» Required action:
Take the line containing "Click the checkmark" and all lines after it, through the end of the material, and repeat them exactly, pictures left out.

» Information:
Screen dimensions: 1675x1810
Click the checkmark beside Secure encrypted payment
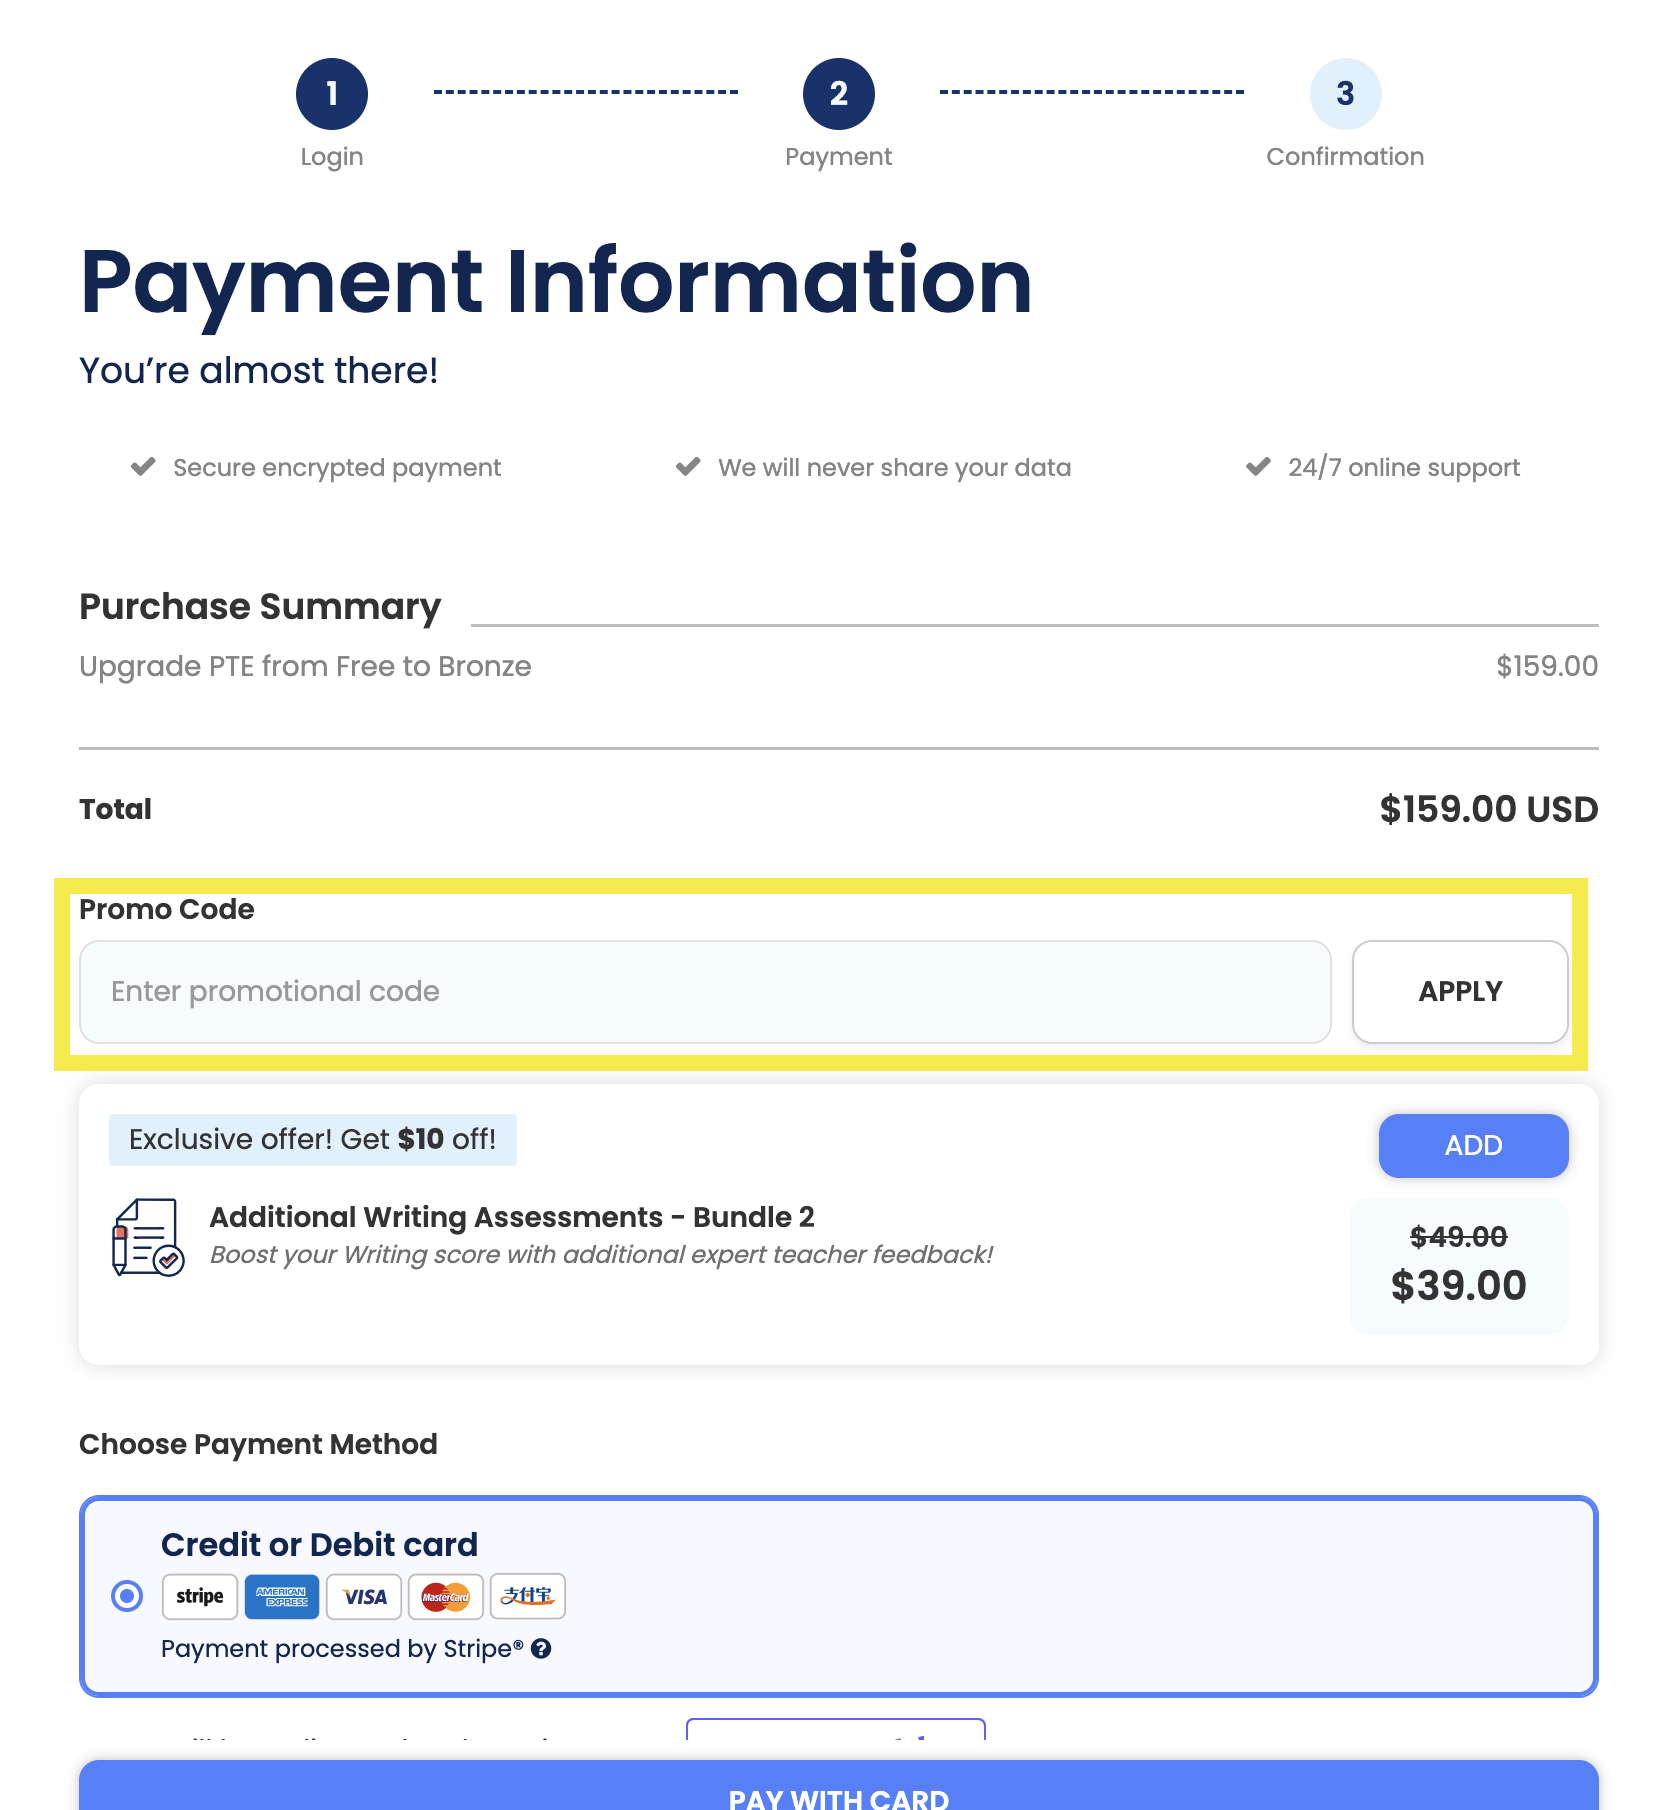(x=142, y=466)

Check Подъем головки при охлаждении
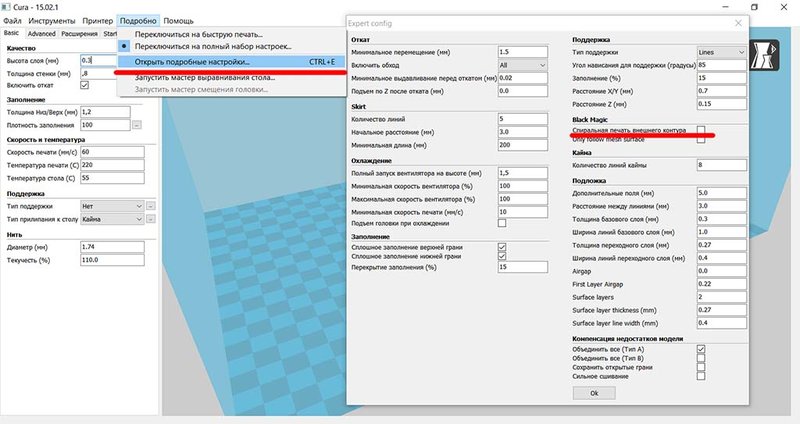click(502, 223)
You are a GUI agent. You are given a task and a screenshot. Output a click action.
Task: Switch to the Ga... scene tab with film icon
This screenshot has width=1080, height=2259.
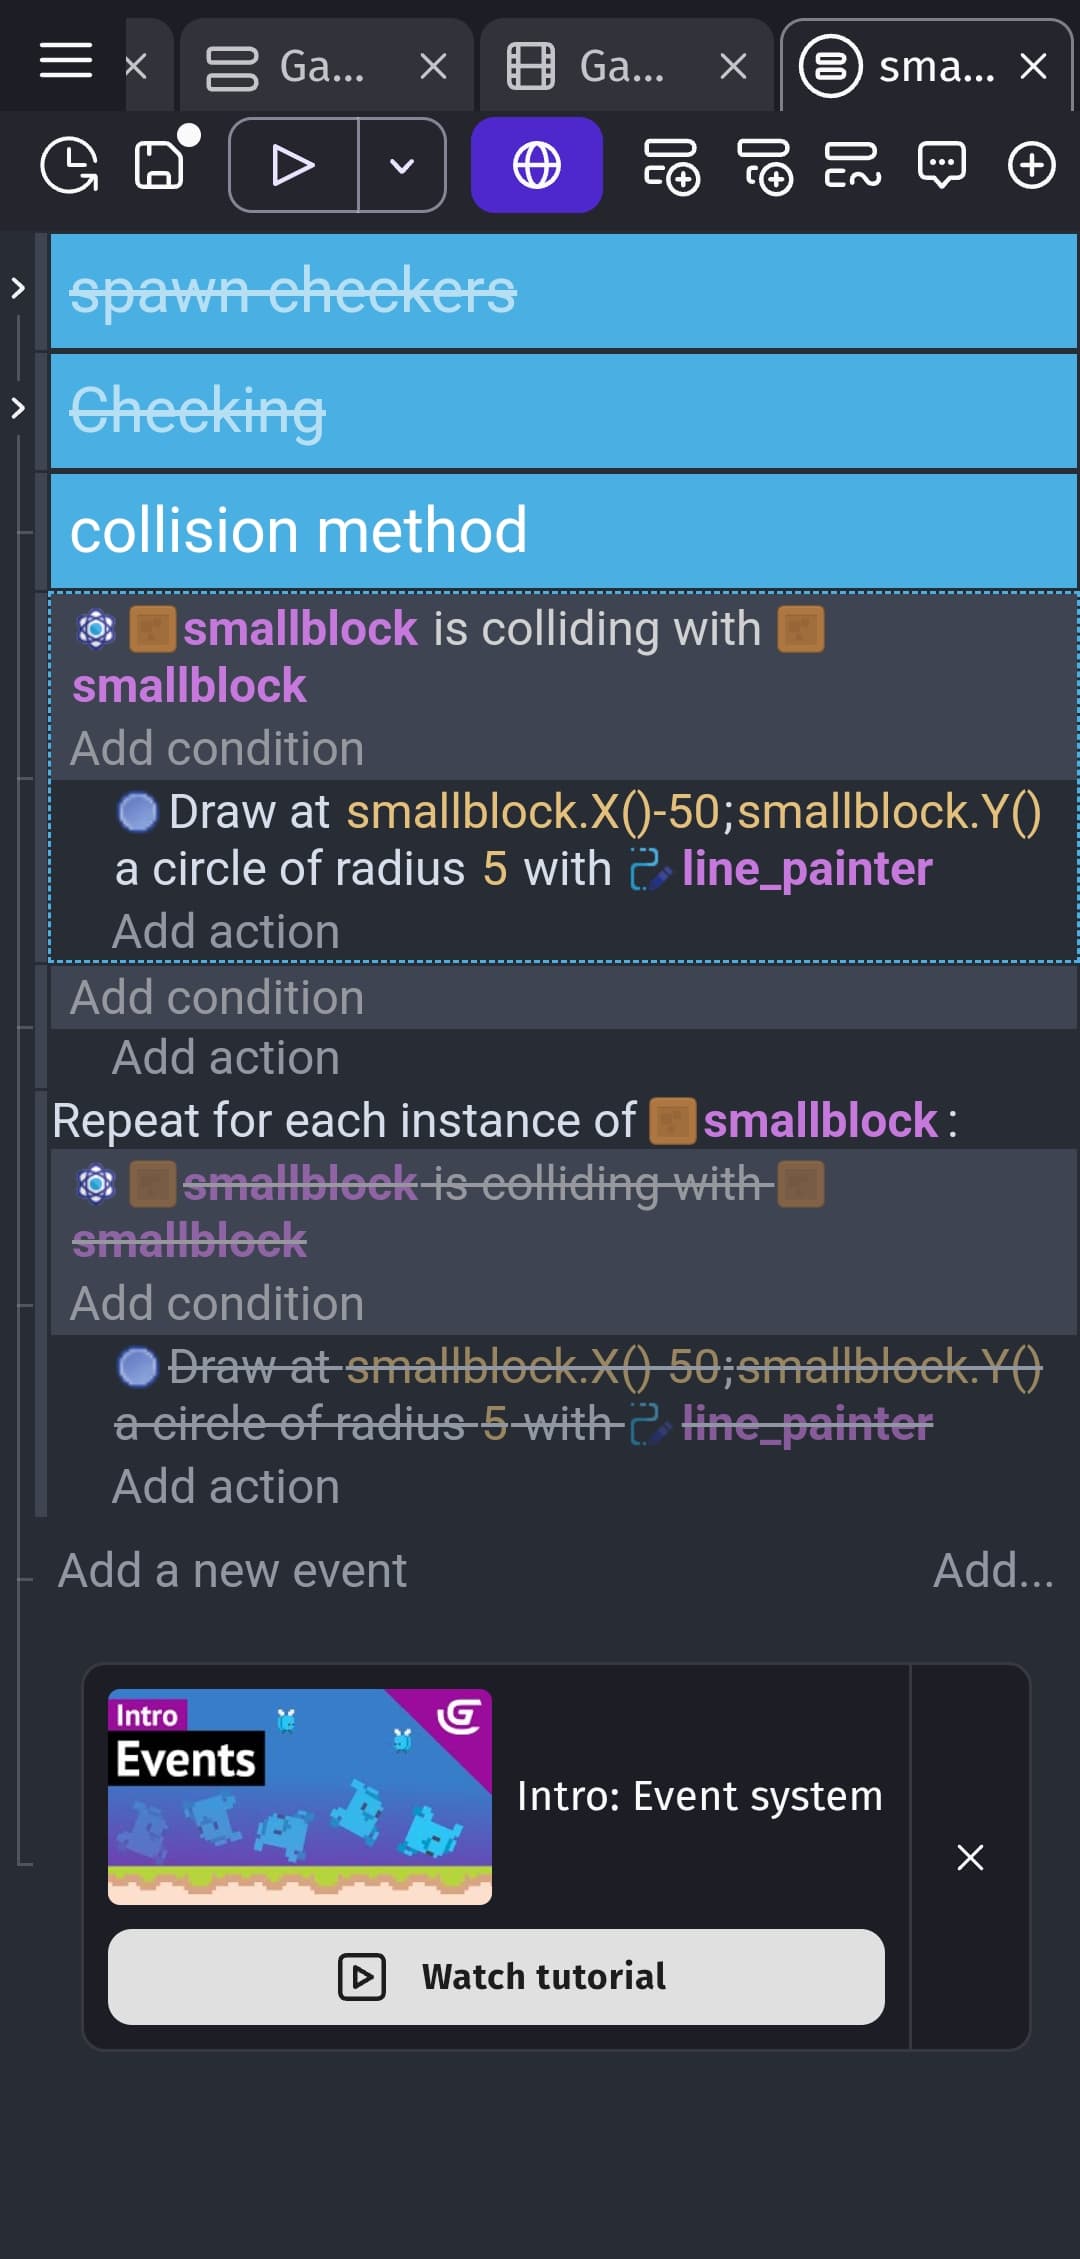coord(625,66)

» Response to the exercise:
Click the checkmark beside Secure encrypted payment
(x=142, y=466)

Check Подъем головки при охлаждении
click(502, 223)
You are a GUI agent. You are given a task and a screenshot. Output a click action.
Task: Switch to the Ga... scene tab with film icon
This screenshot has width=1080, height=2259.
coord(625,66)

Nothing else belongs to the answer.